Function used to emit data obtained by callback.
"""
...
self.data_grabed_signal.emit([OrderedDict(name='Camera',data=[np.squeeze(self.data.reshape((sizey, sizex)).astype(np.float))], type=self.data_shape)])
class AndorCallback(QtCore.QObject):
data_sig=QtCore.pyqtSignal()
def __init__(self,wait_fn):
super(AndorCallback, self).__init__()
self.wait_fn = wait_fn
def wait_for_acquisition(self):
err = self.wait_fn()
if err != 'DRV_NO_NEW_DATA': #will be returned if the main thread called CancelWait
self.data_sig.emit()
Documentation from Andor SDK concerning the WaitForAcquisition method of the dll:
unsigned int WINAPI WaitForAcquisition(void)WaitForAcquisitioncan be called after an acquisition is started using StartAcquisition to put the calling thread to sleep until an Acquisition Event occurs.It will use less processor resources than continuously polling with the GetStatus function. If you wish to restart the calling thread without waiting for an Acquisition event, call the function CancelWait.
Hardware averaging:¶
By default, if averaging of data is needed the Viewer module will take care of it software wise. However, if the hardware
controller provides an efficient method to do it (that will save time) then you should set the class field
hardware_averaging to True.
class DAQ_NDViewer_Template(DAQ_Viewer_base):
"""
Template to be used in order to write your own viewer modules
"""
hardware_averaging = True #will use the accumulate acquisition mode if averaging
#is True else averaging is done software wise
Hardware needed files¶
If you are using/referring to custom python wrappers/dlls… within your plugin and need a place where to copy them
in PyMoDAQ, then use the \pymodaq_plugins\hardware folder. For instance, the daq_2Dviewer_AndorCCD plugin need various files stored
in the andor folder (on github repository). I would therefore copy it as \pymodaq_plugins\hardware\andor
and call whatever module I need within (meaning there is a __init__.py file in the andor folder) as:
#import controller wrapper
from pymodaq_plugins.hardware.andor import daq_AndorSDK2 #this import the module DAQ_AndorSDK2 containing classes, methods...

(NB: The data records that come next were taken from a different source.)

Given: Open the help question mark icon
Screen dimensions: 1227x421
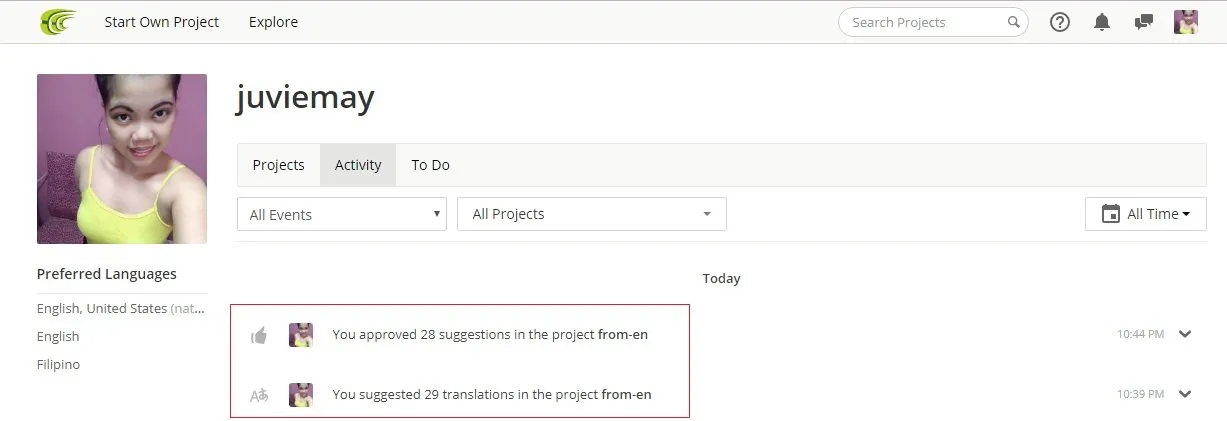Looking at the screenshot, I should coord(1060,22).
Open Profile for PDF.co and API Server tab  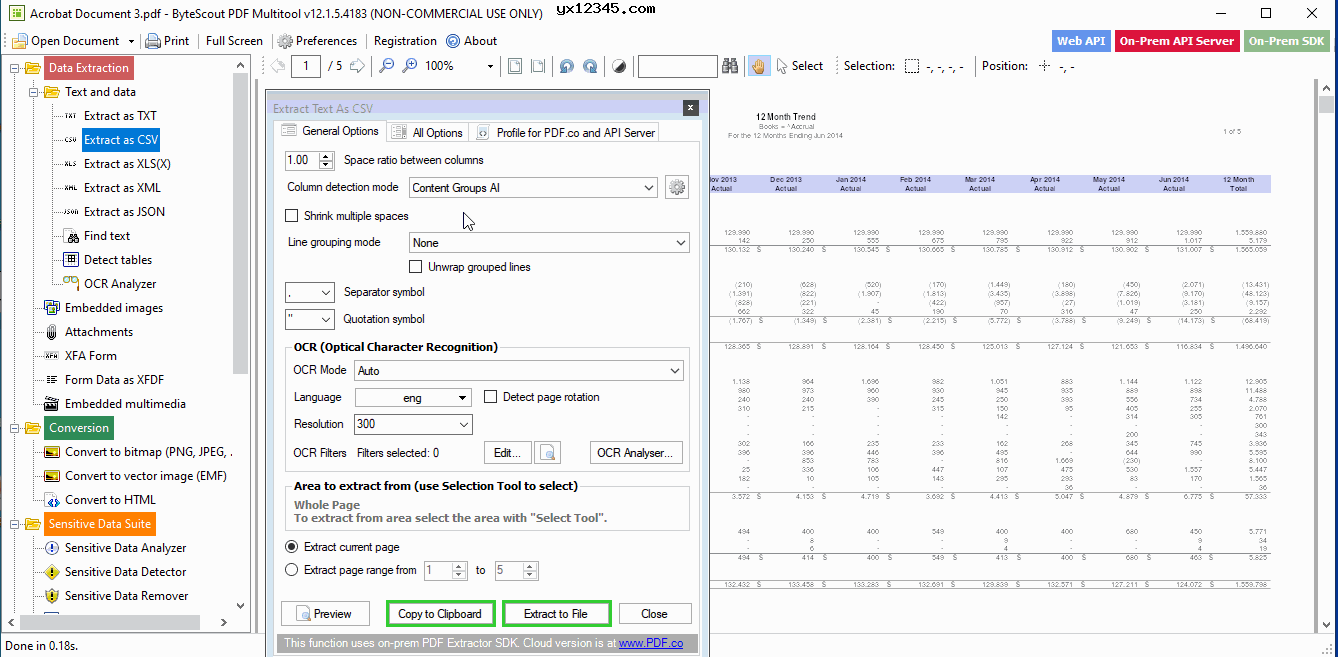[x=567, y=132]
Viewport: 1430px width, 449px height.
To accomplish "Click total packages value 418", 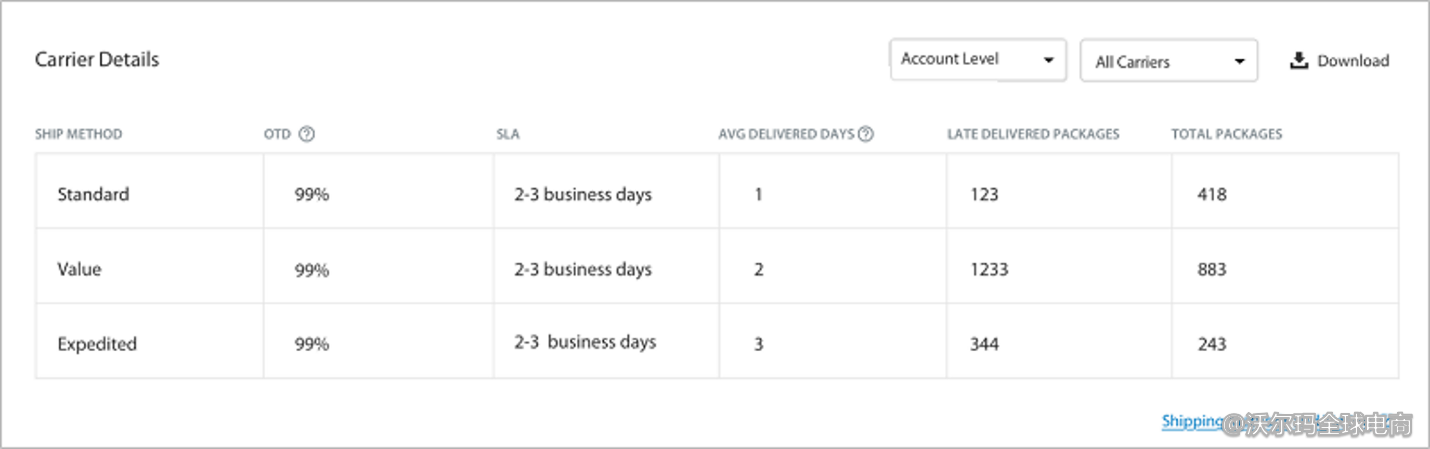I will coord(1212,195).
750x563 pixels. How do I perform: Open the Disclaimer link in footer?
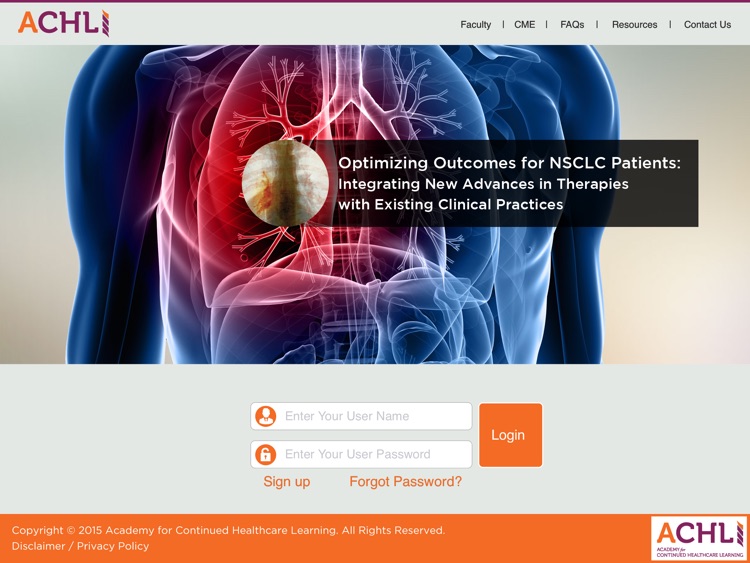pyautogui.click(x=38, y=546)
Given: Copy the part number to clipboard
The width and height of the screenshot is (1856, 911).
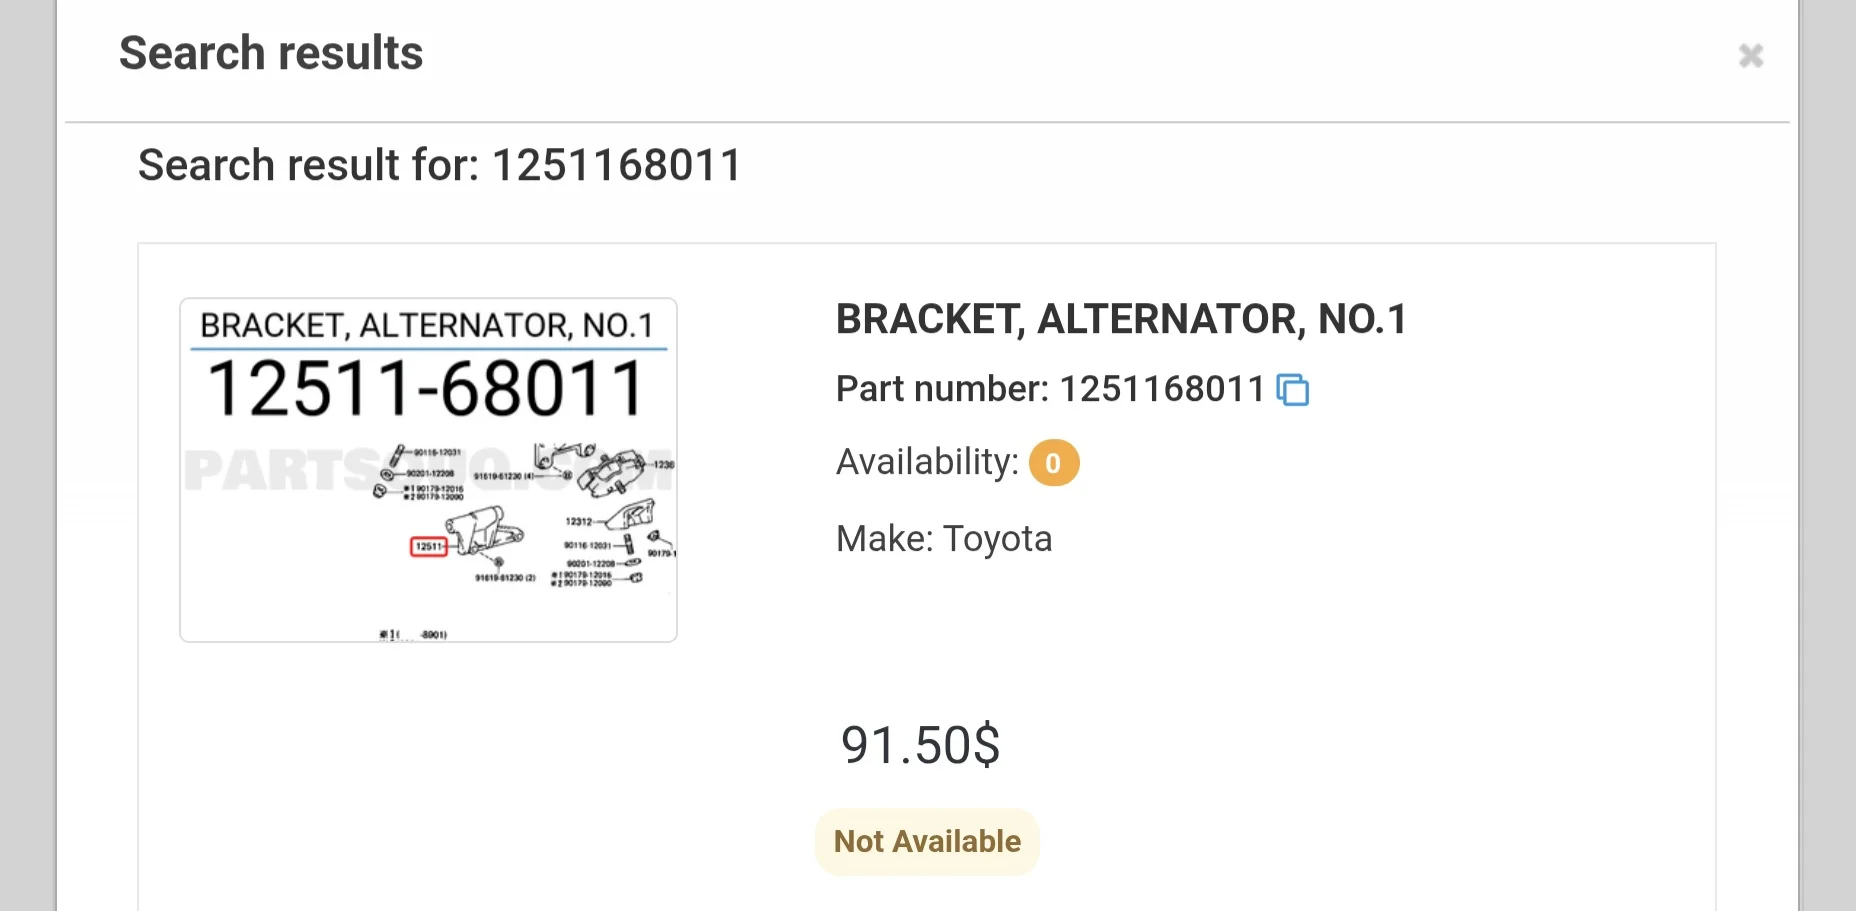Looking at the screenshot, I should 1293,389.
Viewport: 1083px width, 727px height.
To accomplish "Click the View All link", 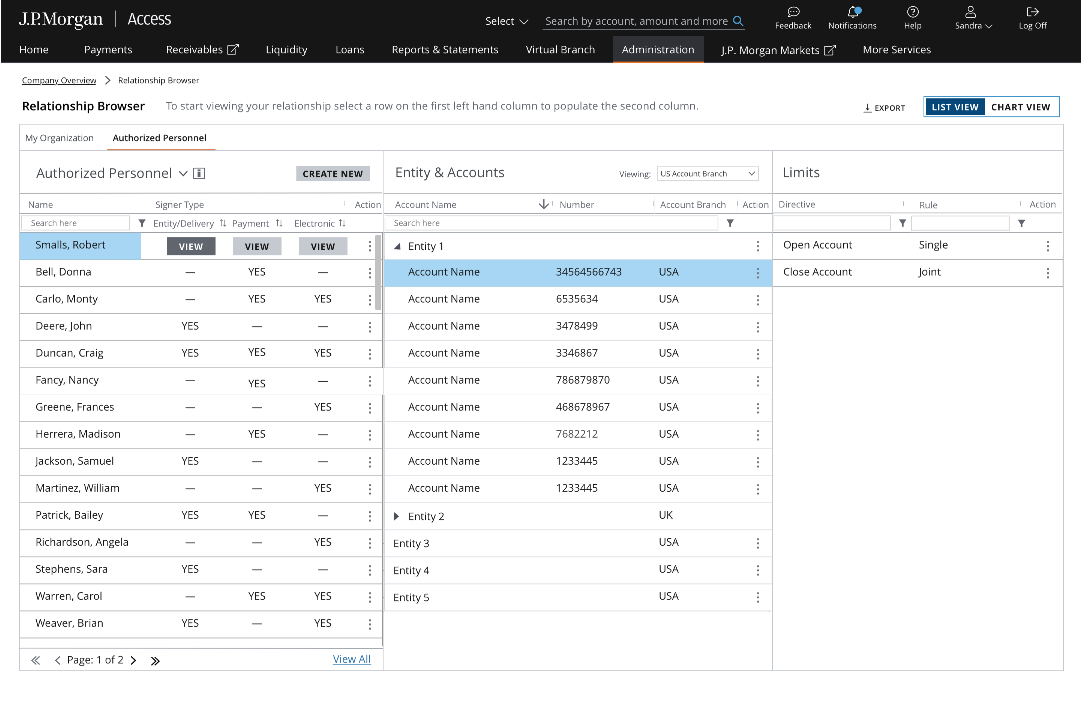I will (351, 659).
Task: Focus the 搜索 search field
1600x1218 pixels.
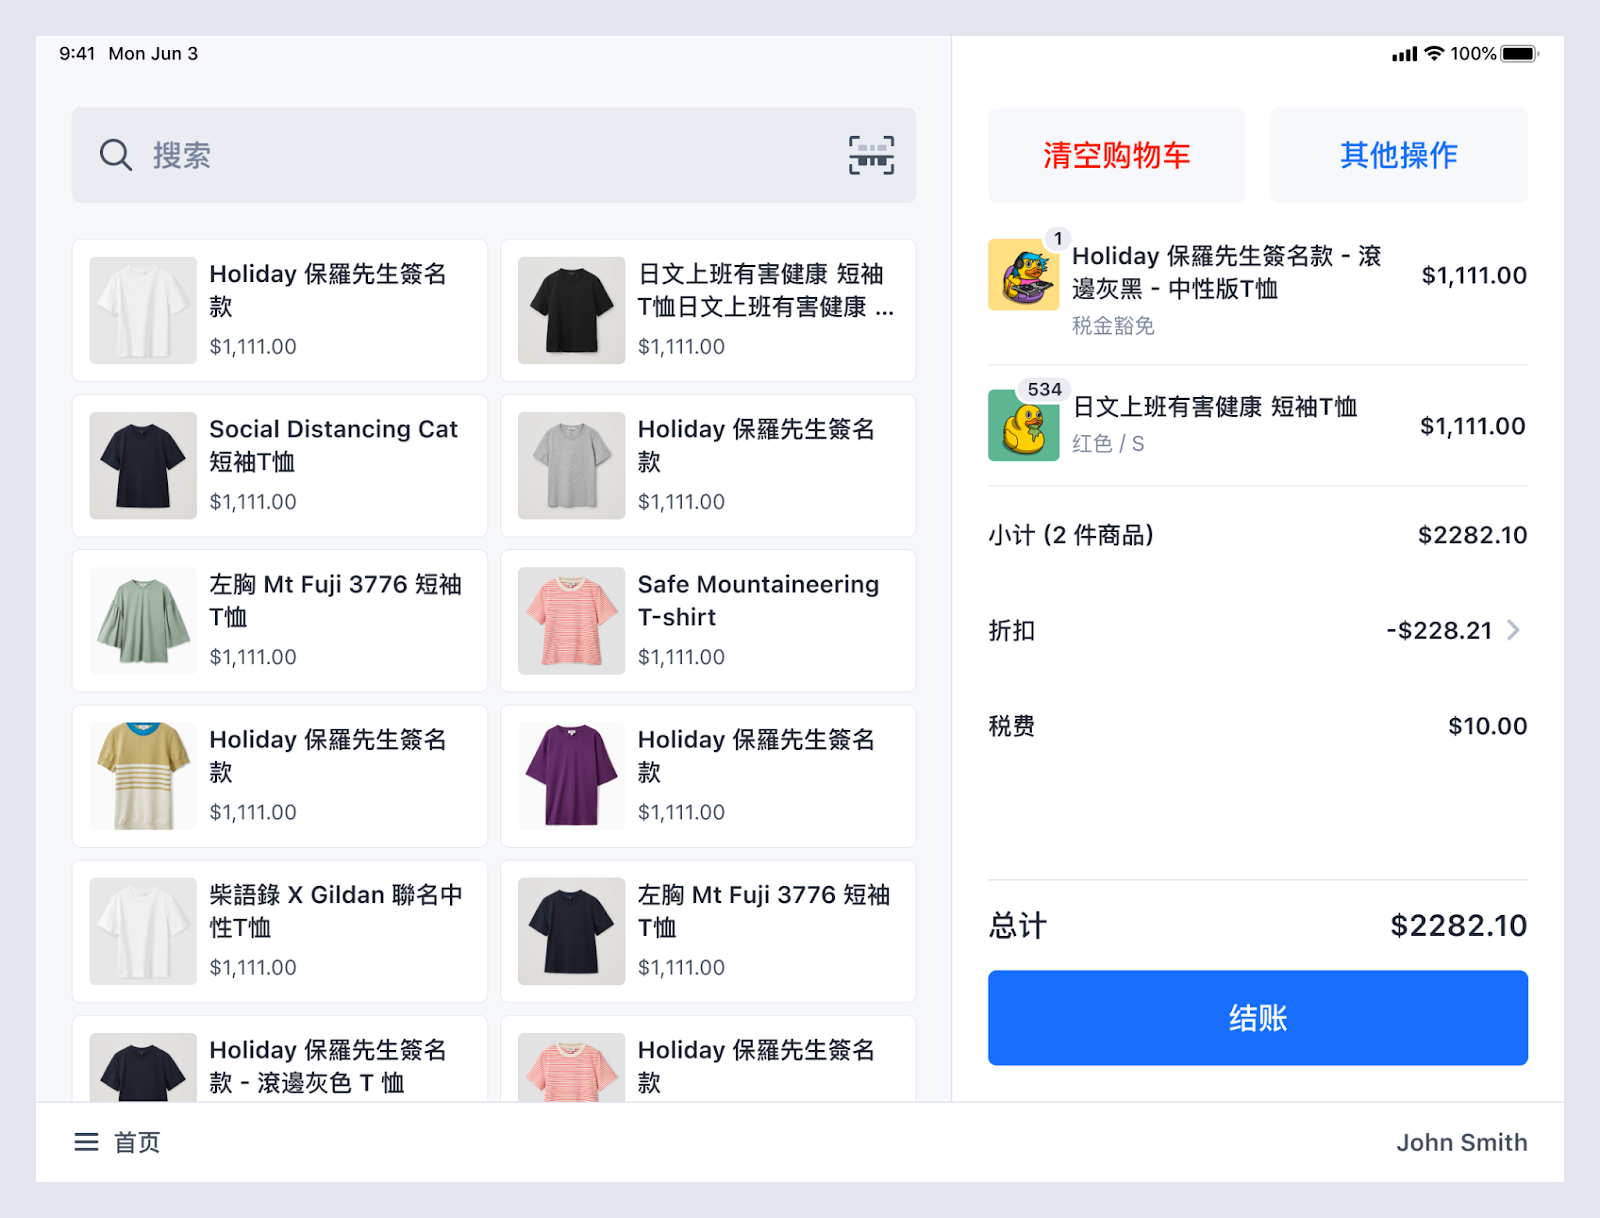Action: [x=480, y=155]
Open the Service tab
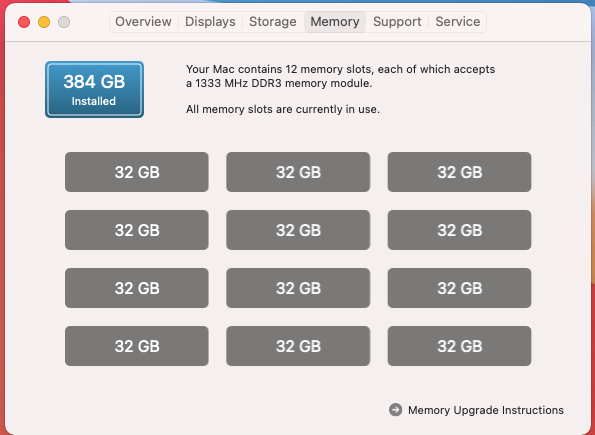595x435 pixels. click(x=458, y=22)
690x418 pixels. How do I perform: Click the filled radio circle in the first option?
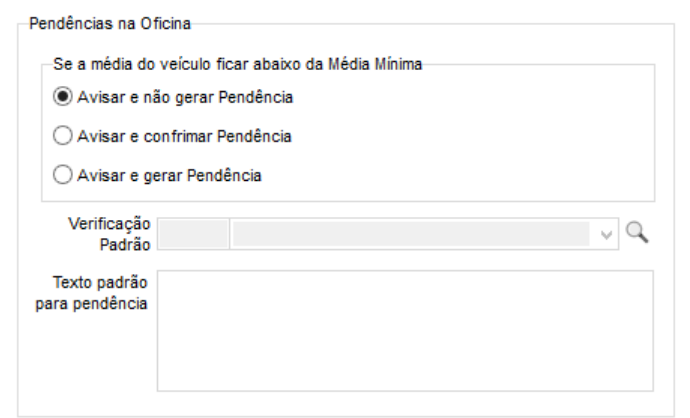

#and then use it as you see fit in your module
Specific TCP/IP plugin¶
It is possible to use a TCP/IP plugin in order to communicate with a distant client. For instance, the module
daq_2Dviewer_TCP_GRABBER is one such example. It inherits from the base DAQ_TCP_Server class:
from pymodaq.daq_viewer.utility_classes import DAQ_TCP_server
This plugin is still experimental and focused on one particular relation with a client. Please open an issue on github if you have specific need and/or propositions.
How to contribute?¶
If you wish to develop a plugin specific to a new hardware not present on the github repo (and I strongly encourage you
to do so!!), you will have to follow the rules as
stated above. However, the best practice would be to fork pymodaq_plugins repository. On windows, you can use
Github Desktop. Then you can manually install the forked package (typically using pip install -e . from
winpython command line where you cd within the forked package. This command will kind of install the package but
any change you apply on the local folderwill be applied on the package. Once you’re ready with a working plugin, you can then
push your branch that will be merged with the main branch after validation.